### Data shown ###

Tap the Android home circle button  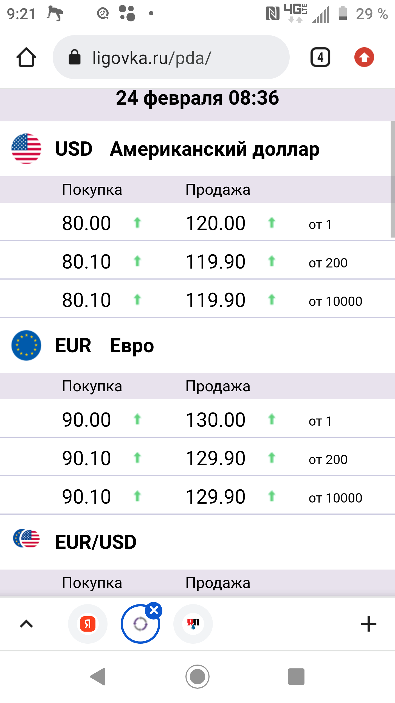[198, 677]
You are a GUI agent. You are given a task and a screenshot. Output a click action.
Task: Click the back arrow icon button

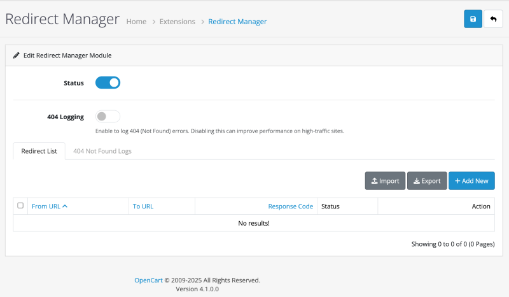pos(493,19)
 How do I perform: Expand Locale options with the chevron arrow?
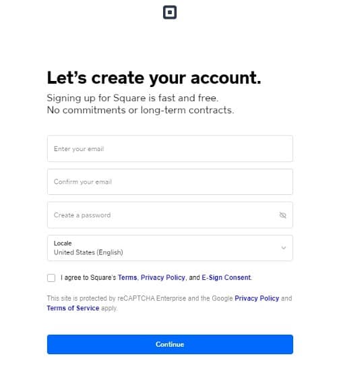(x=283, y=248)
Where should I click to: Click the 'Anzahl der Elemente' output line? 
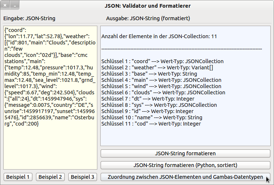[159, 36]
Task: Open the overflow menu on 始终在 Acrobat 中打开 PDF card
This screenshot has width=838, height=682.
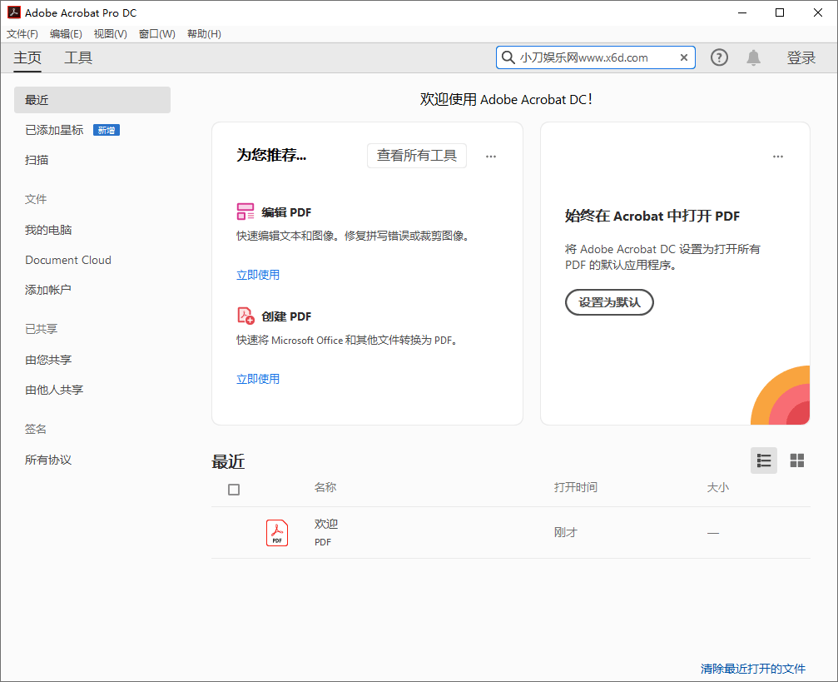Action: (x=777, y=156)
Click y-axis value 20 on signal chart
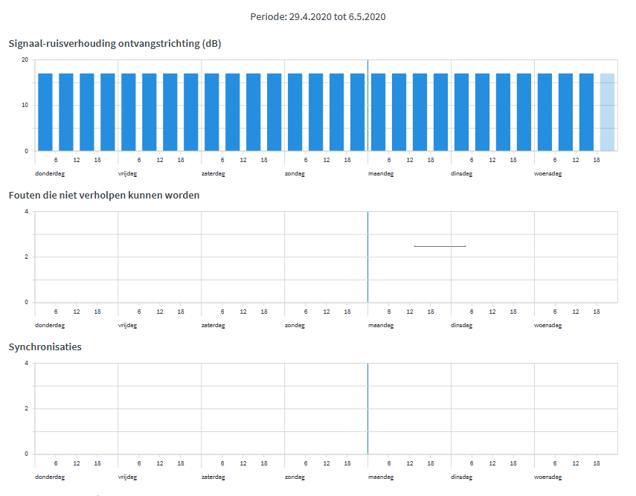 tap(25, 59)
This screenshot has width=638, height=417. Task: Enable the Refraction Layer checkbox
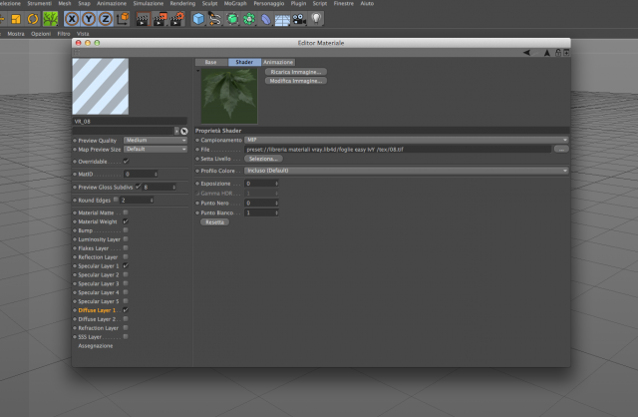tap(126, 327)
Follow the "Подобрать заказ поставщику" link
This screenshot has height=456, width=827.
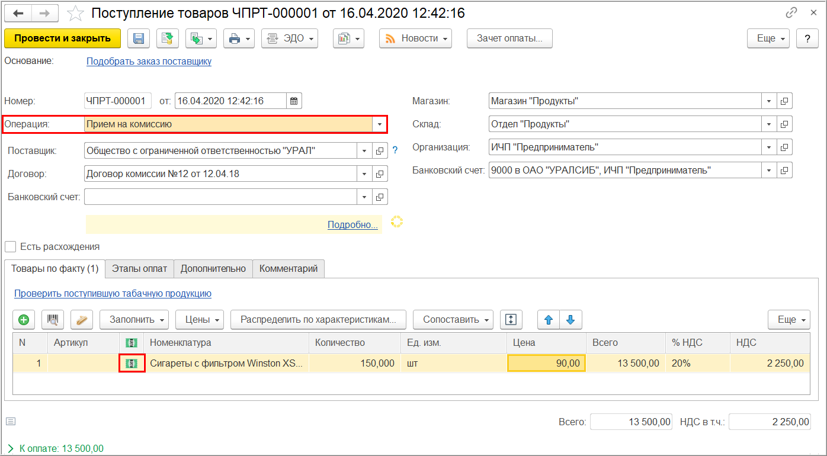(149, 61)
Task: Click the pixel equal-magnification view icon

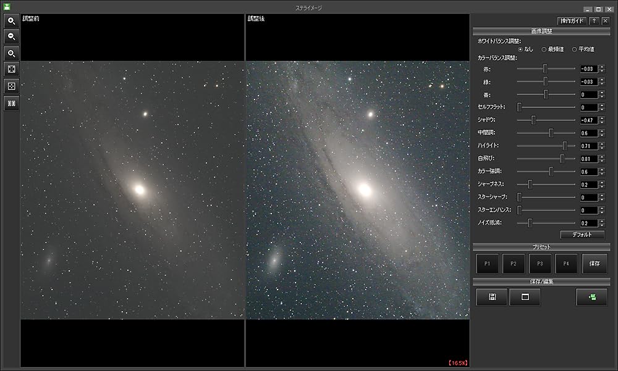Action: point(11,85)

###

Stated problem
Reproduce the records from the line with "Where should I" to the line with "tap(126, 327)", both lines included, with the requests left unchanged and every coordinate in the answers decreased by 91. Omit the pictures.

Solved exercise
Where should I click to: Click the 'Anzahl der Elemente' output line? 
[68, -55]
Task: Open the overflow menu on 始终在 Acrobat 中打开 PDF card
This screenshot has width=838, height=682.
Action: (x=686, y=65)
Click y-axis value 20 on signal chart
 tap(-66, -32)
This screenshot has width=638, height=417. Task: Enable the Refraction Layer checkbox
tap(35, 236)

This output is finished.